When making mineral wool waste products always are obtained. Some of said waste products is fibrous and give a waste product problem depending on the bulky nature thereof. The said waste product, however has the necessary fine grain material, and the fibres of the waste product act reinforcing on the briquettes. If a fibrous waste material from the mineral wool manufacture is added at least as a part of the fine grain, oxidic, mineral material of the briquette substantial advantages are obtained as concerns the strength of the briquettes and the problems of getting rid of the waste material.
Surprisingly it has shown that the material which was added to the melted product together with the oxidic components of the briquettes distribute substantially homogenous and quicker in the final product than if added separately. The reason for this probably is that the coke particles and the coal particles respectively get pores when combusted which make the reaction surface very large. Therefore it is suitable to add a relatively large amount of the said materials of addition to the briquettes, which thereby reduce the amount of coke and coal particles respectively. The amount of coke and coal particles however, preferably should not be less than 30% of the dry weight of the briquette.
In briquettes according to the invention a further important advantage can be obtained. It is known that the exhaust gases of coke combusted shaft furnaces contain sulpher which have a strong and unpleasent smell. This smell can be eliminated by combustion, whereby the carbon monoxide present in the exhaust gases is the main fuel. The carbon monoxide, however, as a rule must be completed with some other fuel like a gas or an oil. Since the briquettes are now made with a base of coke or coal particles the exhaust gases are enriched with the volatile substances from the coke or the coal so that no addition of fuel is necessary. At least 10% of the coke-coal mixture should consist of coal particles in order that a substantial effect should be noted. If it proves that more than 50% coal particles should be needed it is better to use both coal briquettes and coke briquettes or possible just coal briquettes.

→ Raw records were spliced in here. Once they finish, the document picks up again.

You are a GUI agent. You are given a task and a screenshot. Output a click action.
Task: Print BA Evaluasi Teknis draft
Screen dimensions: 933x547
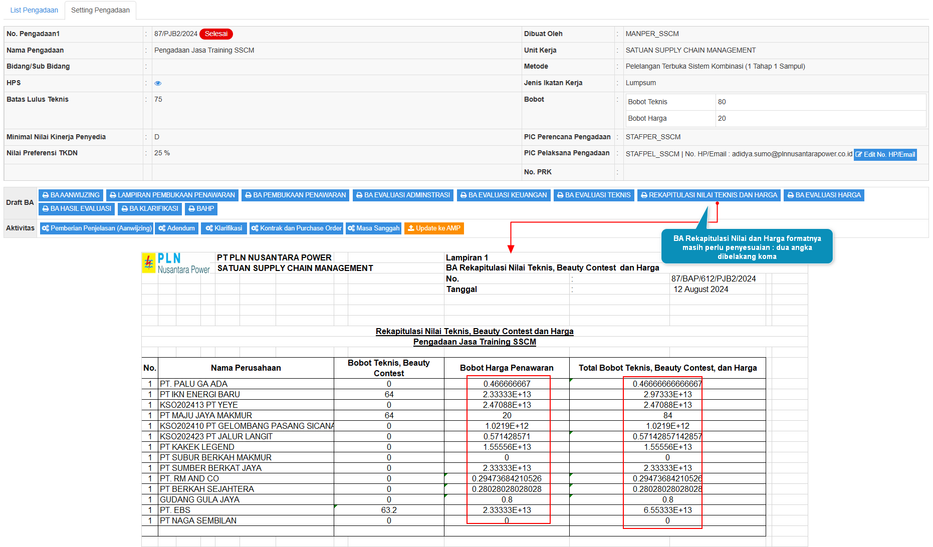(594, 195)
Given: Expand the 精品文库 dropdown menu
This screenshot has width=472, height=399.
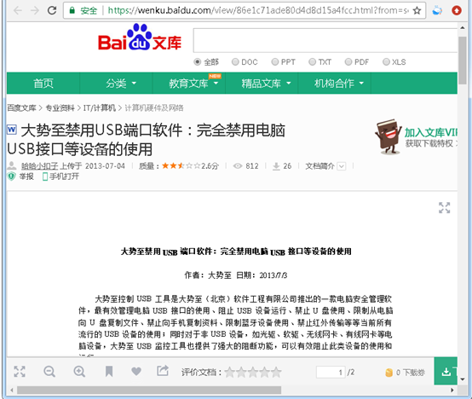Looking at the screenshot, I should point(266,83).
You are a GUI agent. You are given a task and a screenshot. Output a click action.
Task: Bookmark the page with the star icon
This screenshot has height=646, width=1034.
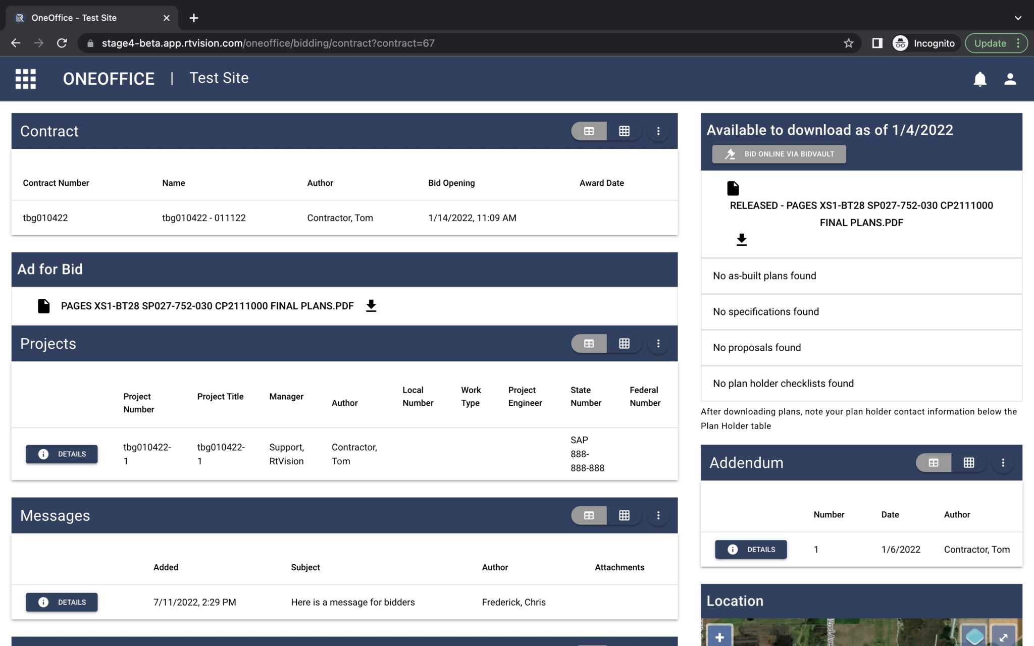[849, 43]
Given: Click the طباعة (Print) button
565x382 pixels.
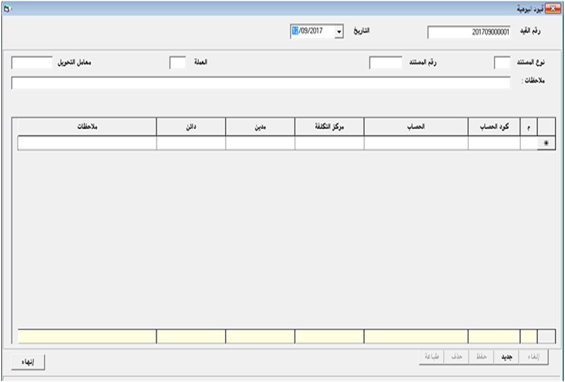Looking at the screenshot, I should pos(431,357).
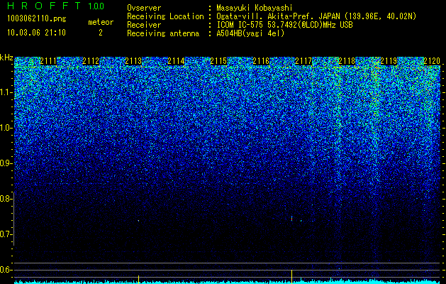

In the following the invention will be enlightened by means of a number of examples. During the development period it has been shown that briquettes having a pressure strength of less than 2,943 kPa (30 kg/cm 2 ) do not have sufficient pressure strength for being fed and charged in a furnace. The heat strength has been settled after heating the briquette to 900° C. for one hour. The development has shown, that briquettes which have a warm pressure strength of less than 981 kPa (10 kg/cm 2 ) after such heat treatment have only small possibilities of functioning adequately.